Bandwidth assigned to Queue 1 (EF) = 10%.
Bandwidth assigned to Queue 2 (AF) = 10%.
Bandwidth assigned to Queue 3 (NC) = 4%.
Total explicitly assigned = $10\% + 10\% + 4\% = 24\%$.
Remainder for Queue 0 (Best Effort) = $100\% - 24\% = 76\%$.
" Limit: exact " Behavior (Option B): The exhibit shows that Queue 2 (assured-forwarding) has a Limit set to exact.
By default, a queue in Junos can consume more than its allocated bandwidth if other queues are idle.
However, when the exact keyword is applied to the transmit-rate (transmission rate), the queue is strictly rate-limited to its configured percentage.

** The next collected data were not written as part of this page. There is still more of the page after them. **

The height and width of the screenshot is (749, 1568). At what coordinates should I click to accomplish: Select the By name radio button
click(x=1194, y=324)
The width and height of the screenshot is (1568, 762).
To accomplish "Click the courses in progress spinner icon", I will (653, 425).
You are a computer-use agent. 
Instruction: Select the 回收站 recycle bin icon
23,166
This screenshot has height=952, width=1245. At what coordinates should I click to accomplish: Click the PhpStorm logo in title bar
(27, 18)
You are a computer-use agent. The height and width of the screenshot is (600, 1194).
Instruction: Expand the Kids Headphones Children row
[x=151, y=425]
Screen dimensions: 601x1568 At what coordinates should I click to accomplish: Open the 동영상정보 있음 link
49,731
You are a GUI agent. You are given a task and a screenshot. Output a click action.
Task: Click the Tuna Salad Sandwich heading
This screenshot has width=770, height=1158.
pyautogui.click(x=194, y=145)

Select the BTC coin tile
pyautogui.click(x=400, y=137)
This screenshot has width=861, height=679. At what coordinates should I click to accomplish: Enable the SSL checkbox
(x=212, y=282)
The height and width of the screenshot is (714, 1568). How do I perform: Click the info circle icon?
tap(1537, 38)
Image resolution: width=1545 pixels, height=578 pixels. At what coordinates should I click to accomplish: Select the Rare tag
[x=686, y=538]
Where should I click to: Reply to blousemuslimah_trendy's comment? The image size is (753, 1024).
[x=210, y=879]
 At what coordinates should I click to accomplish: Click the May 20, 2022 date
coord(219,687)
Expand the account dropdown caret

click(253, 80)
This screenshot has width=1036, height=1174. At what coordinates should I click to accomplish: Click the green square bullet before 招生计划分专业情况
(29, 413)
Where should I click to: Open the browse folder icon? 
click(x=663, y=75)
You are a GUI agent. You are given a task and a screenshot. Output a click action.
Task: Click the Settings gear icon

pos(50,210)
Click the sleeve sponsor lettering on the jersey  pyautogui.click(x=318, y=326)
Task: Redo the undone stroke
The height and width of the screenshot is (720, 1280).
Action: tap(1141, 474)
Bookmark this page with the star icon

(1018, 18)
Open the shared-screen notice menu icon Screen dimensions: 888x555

This means that traffic in Queue 2 will be capped at 10% of the interface bandwidth regardless of whether the network is congested or not. If the traffic exceeds 10%, the excess will be dropped or buffered to match the exact rate.
Option C is incorrect because 100% of the bandwidth is not reserved for a single queue; it is distributed across four queues.
Option D is less accurate than B because it implies the drop behavior only occurs during congestion. The exact parameter enforces the limit even when the rest of the interface is completely idle.